Einsprache gegen Entscheide der Unfallversicherung
Gegen Verfügungen der Unfallversicherung kann innert 30 Tagen ab Zustellung Einsprache erhoben werden (Art. 52 ATSG). Häufigster Streitpunkt ist der Kausalzusammenhang zwischen Unfall und fortbestehenden Beschwerden. Hier entscheiden medizinische Unterlagen, die sich konkret mit der Beurteilung des Versicherers auseinandersetzen.
Der typische Streitpunkt: die Kausalität
Die Unfallversicherung leistet für Unfallfolgen. Streit entsteht regelmässig darüber, ob bestehende Beschwerden noch auf den Unfall zurückgehen oder auf krankheitsbedingte Ursachen.
Wird der Kausalzusammenhang verneint, stellt der Versicherer die Leistungen ein. Genau das ist der häufigste Anlass für eine Einsprache.
Die Leistungseinstellung
Die Einstellung erfolgt durch Verfügung. Ab deren Zustellung läuft die Einsprachefrist von 30 Tagen.
Wichtig ist die Reaktion innert Frist, auch wenn medizinische Abklärungen noch laufen. Die Einsprache kann erhoben und die Begründung nachgereicht werden, sofern das Verfahren dies zulässt — die Frist selbst ist nicht erstreckbar.
Medizinische Unterlagen als Kern
Der Versicherer stützt sich auf die Beurteilung seiner Ärztinnen und Ärzte. Dem lässt sich nur mit fachlichen Unterlagen begegnen, die sich konkret mit deren Argumentation auseinandersetzen.
Ein Bericht, der lediglich die Beschwerden bestätigt, reicht nicht. Er muss zur Frage Stellung nehmen, ob und wie lange die Beschwerden unfallkausal sind.
Integritätsentschädigung und Rente
Neben Heilbehandlung und Taggeld können eine Invalidenrente und eine Integritätsentschädigung zur Diskussion stehen. Beide werden anhand von Tabellen und ärztlicher Einschätzung bemessen.
Auch hier gilt: Die Bemessung ist überprüfbar, aber nur mit substanziierten Einwänden — nicht mit dem blossen Hinweis, der Betrag sei zu tief.
Was schiefgeht
Erstens: die Frist verstreichen lassen, weil man auf einen neuen Arzttermin wartet. Die Frist läuft unabhängig davon.

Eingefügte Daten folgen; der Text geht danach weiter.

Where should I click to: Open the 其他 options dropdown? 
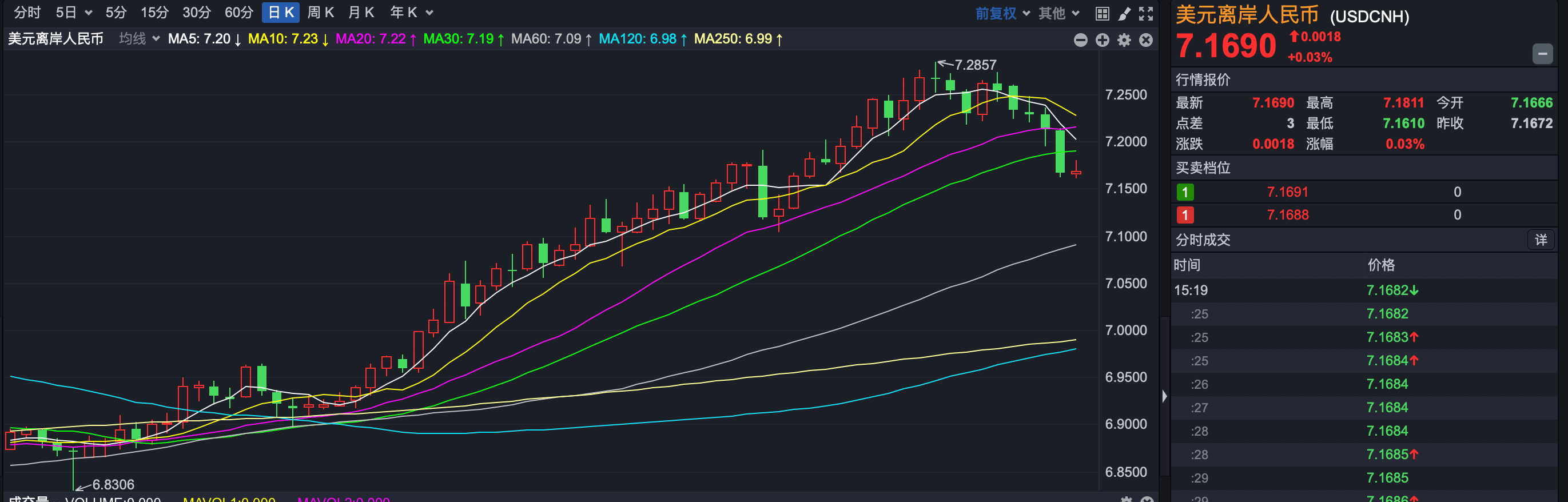point(1058,13)
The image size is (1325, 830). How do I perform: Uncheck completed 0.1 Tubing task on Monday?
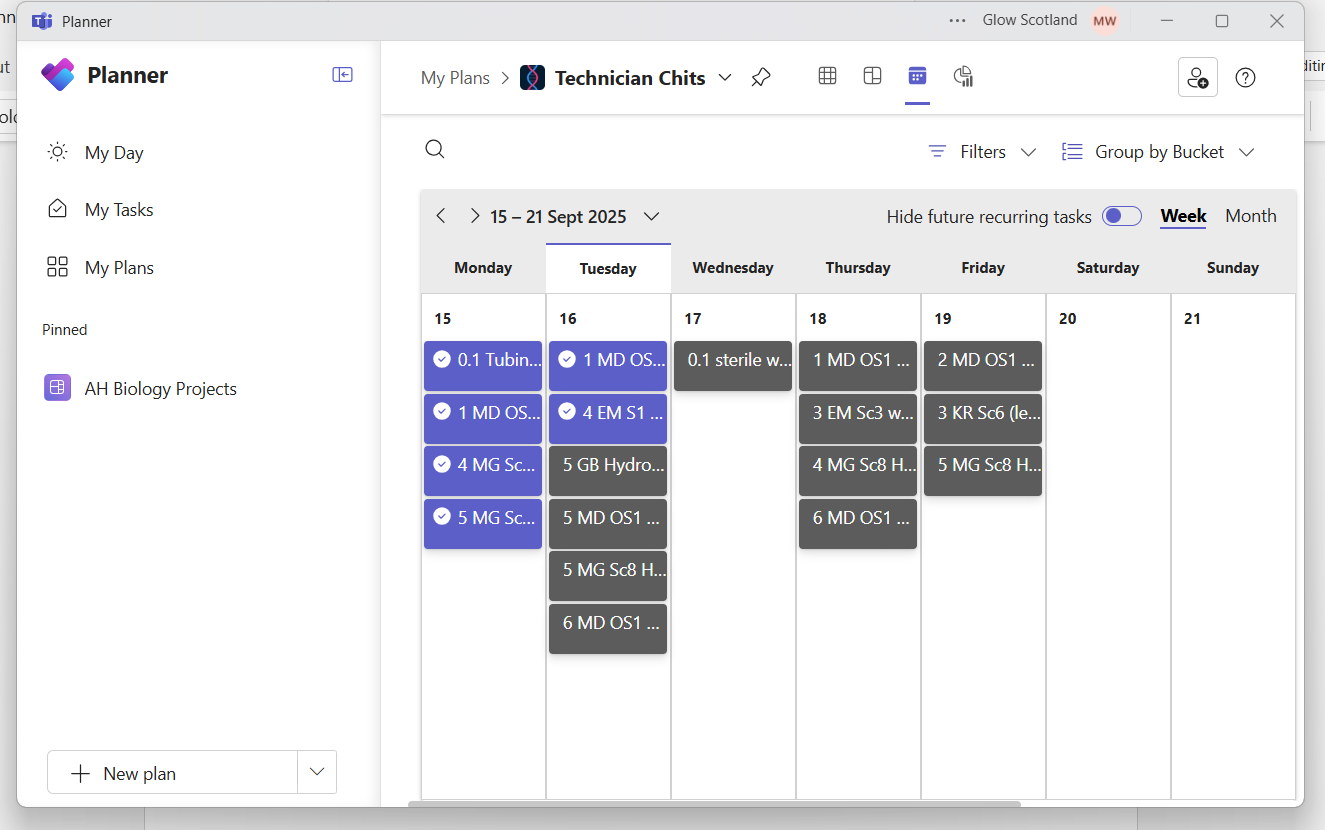tap(442, 359)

Zweitens: sich auf die Schilderung der eigenen Beschwerden beschränken, ohne die medizinische Argumentation des Versicherers zu adressieren.
Drittens: Unfallversicherung und Krankenversicherung vermischen. Beide folgen eigenen Regeln, und die Zuständigkeit ist selbst oft strittig.
Häufige Fragen
Was ist ein Rückfall?
Ein Rückfall liegt vor, wenn nach Abschluss der Behandlung erneut Beschwerden auftreten, die auf denselben Unfall zurückgehen. Er ist dem Versicherer zu melden.
Muss ich der Einsprache Arztberichte beilegen?
Sie sind das entscheidende Beweismittel. Ohne fachliche Unterlagen ist eine Einsprache in Kausalitätsfragen kaum erfolgreich.
Was, wenn die Krankenkasse auch nicht zahlt?
Dann besteht ein negativer Kompetenzkonflikt. Die Zuständigkeit ist zu klären; die Leistungspflicht kann vorleistungsweise geregelt sein.
Ist das Verfahren kostenlos?
Das Einspracheverfahren in der Sozialversicherung ist grundsätzlich kostenlos.